Twains novel contains ethical controversy which gives it its relevance, but the concept of it can be challenging to understand. The biggest question surrounding this novel among critics, authors, and readers since the nineteenth century is whether Twains perspective is ethical or not. Toni Morrison wrote about this in his criticism, This Amazing Troubling Book. She wrote that the novel was complicated territory for sophisticated scholars let alone young students. Morrison discussed how complicated and difficult it was for her to read the novel at a young age and explored how even the most advanced readers struggle with Twains ethical stance. She expressed how even after her years of literary study and experience she still cannot grasp on to if Twain is ethical or not. The ethical conversations alone makes The Adventures of Huckleberry Finn a deeply complex novel.

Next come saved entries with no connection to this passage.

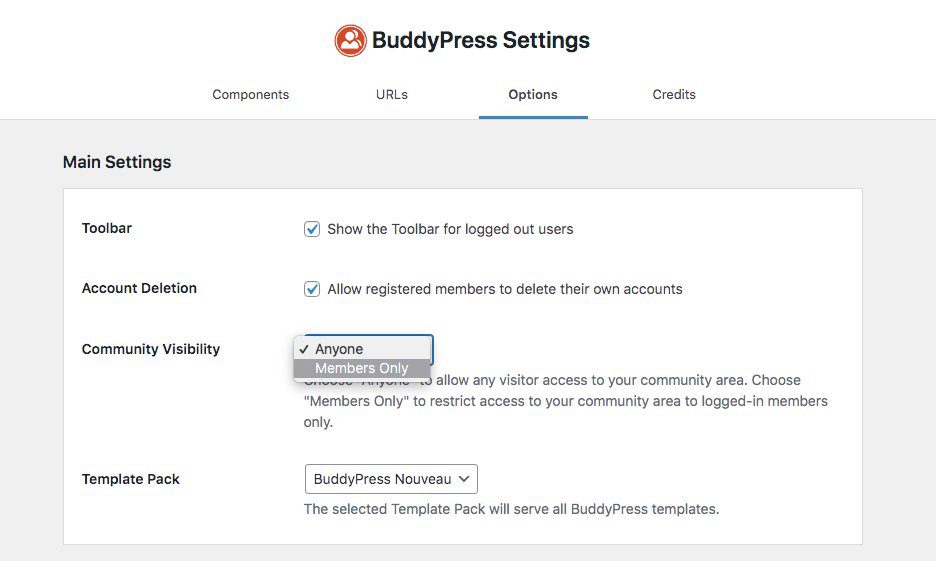Click the Template Pack description text
The width and height of the screenshot is (936, 561).
point(511,509)
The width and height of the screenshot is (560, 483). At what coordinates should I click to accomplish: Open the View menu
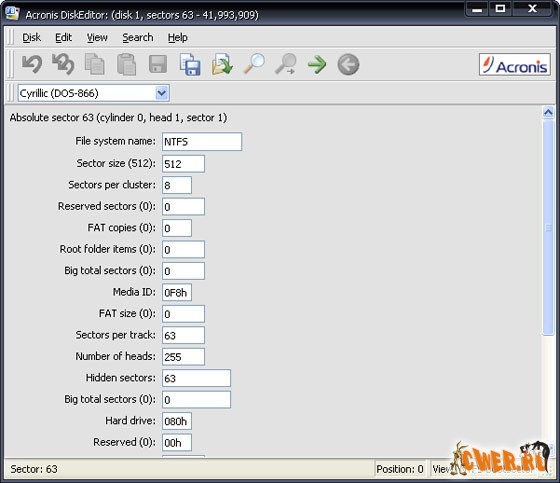[x=97, y=38]
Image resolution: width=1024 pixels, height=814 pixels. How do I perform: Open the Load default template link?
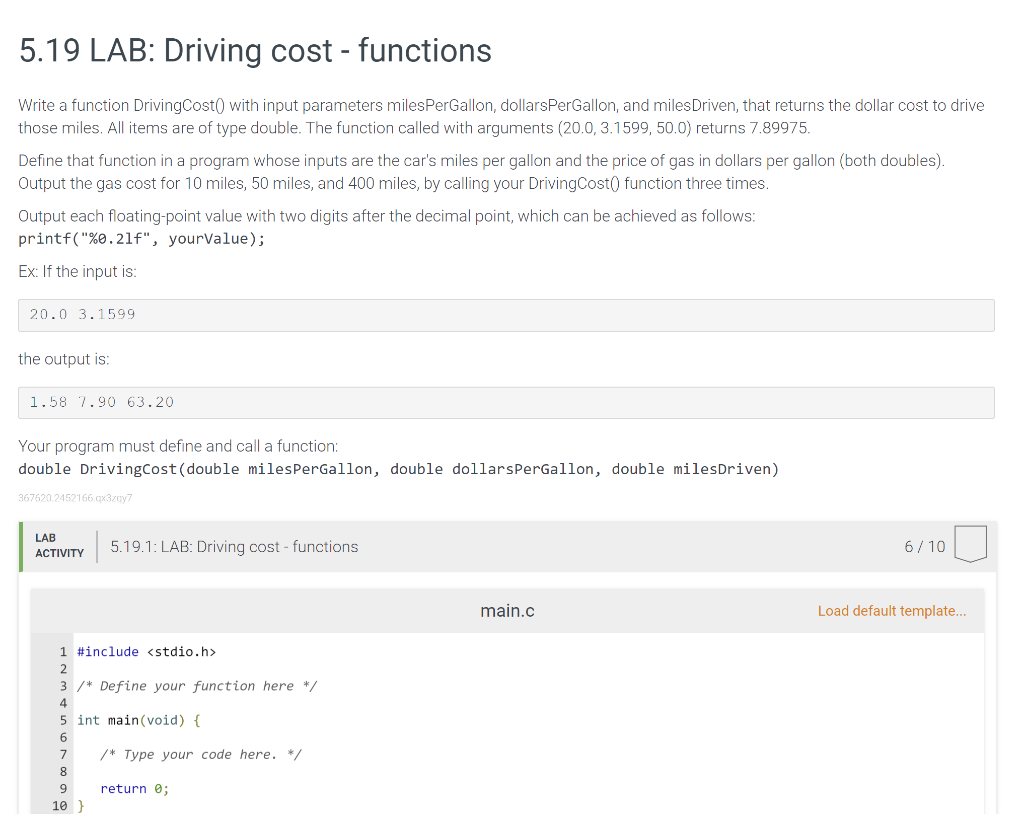[891, 610]
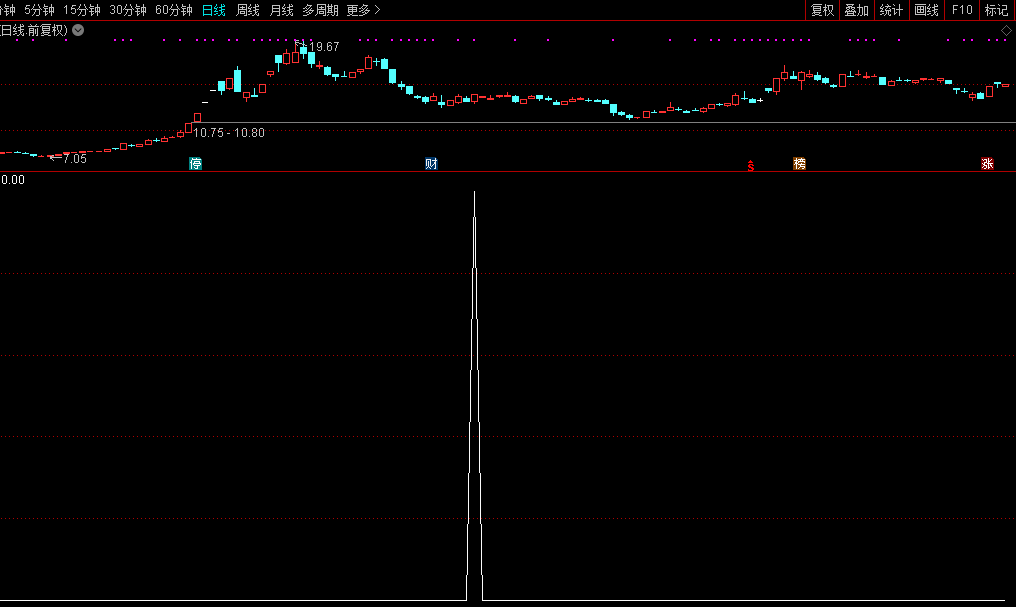Viewport: 1016px width, 607px height.
Task: Open the 多周期 multi-period view
Action: pos(320,10)
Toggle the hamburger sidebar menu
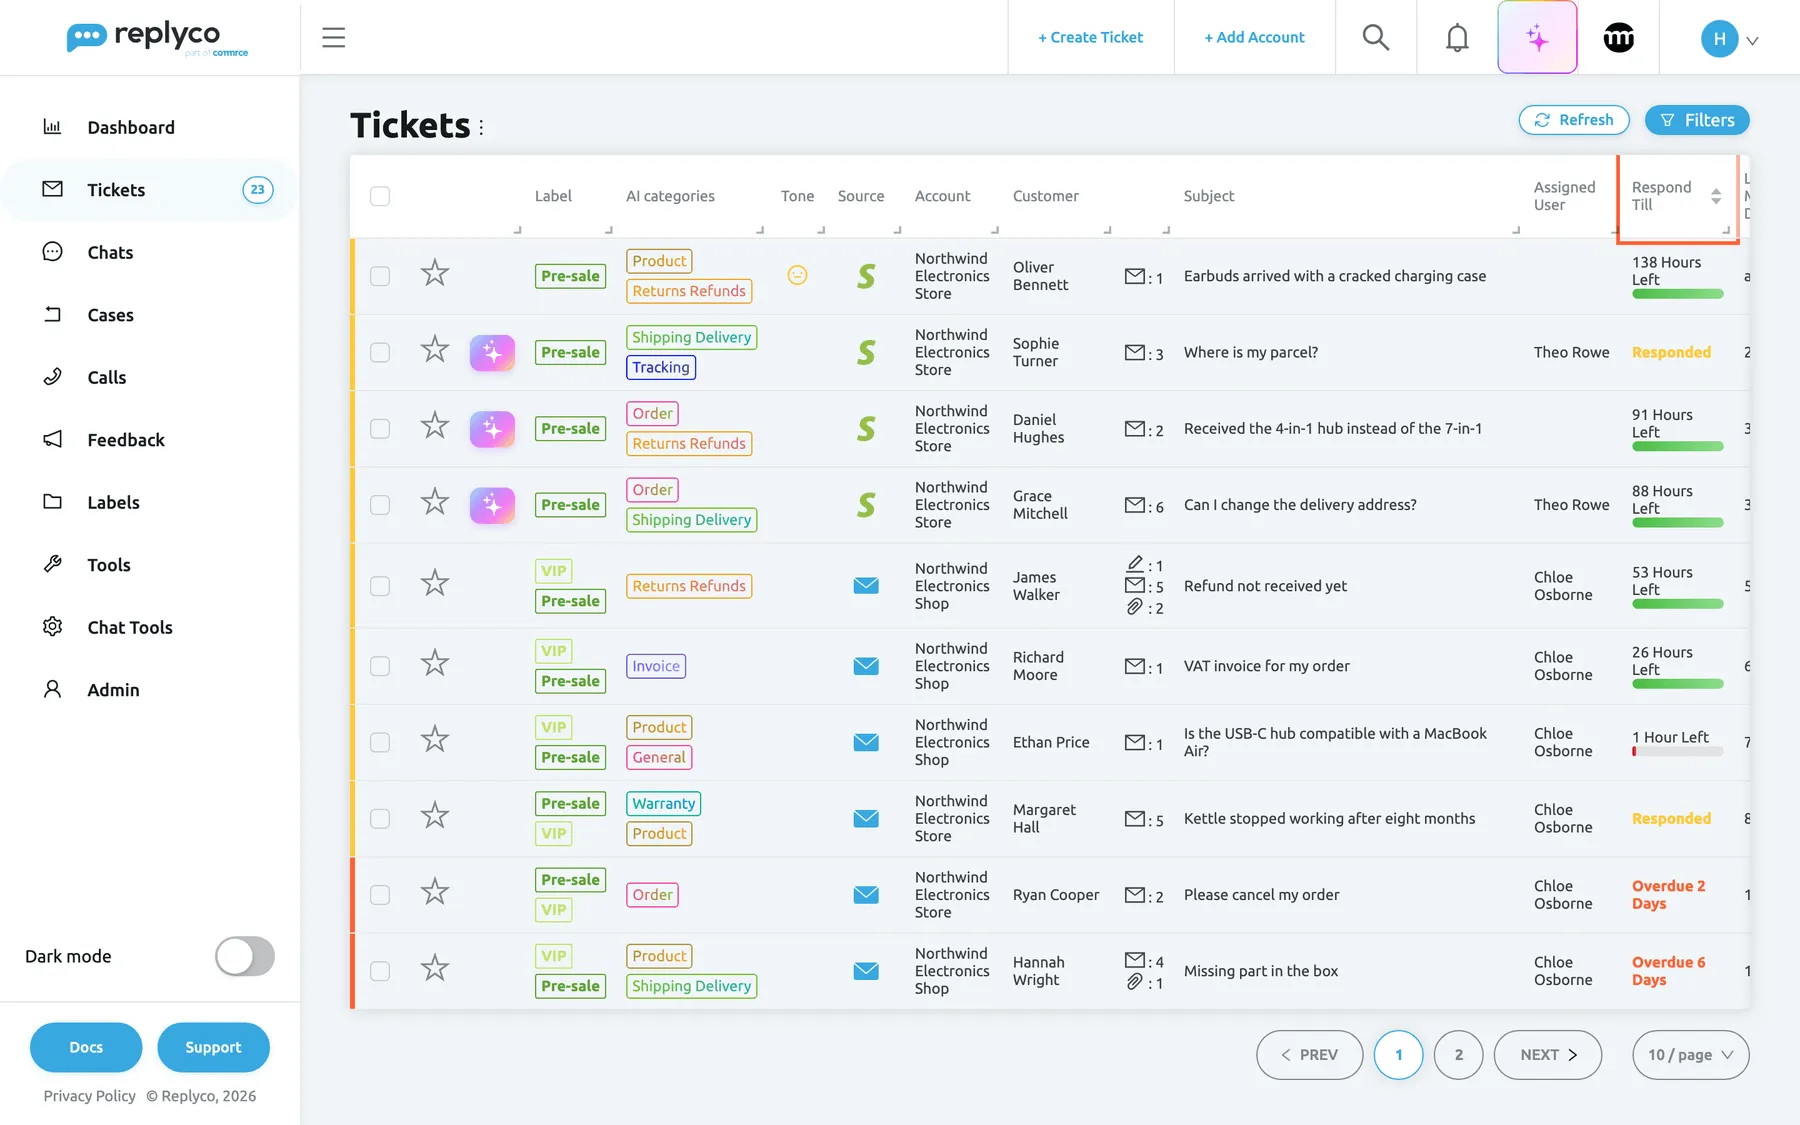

One of Mark Twains finest novels, Huckleberry Finn, contains important cultural and ethical conversations related to Americas troubled history. He goes in depth into the early days of the United States and goes where no other author during his time was brave enough to go. The deep complexity of the novel can only be understood by highly educated scholars and those with academic maturity. Yet, thousands of students in American high schools read Twains novel every year. These students dont have the experience or ability to understand the advanced literary techniques in the novel. Due to the academic maturity needed to understand the text, The Adventures of Huckleberry Finn should not be a required text in American high schools.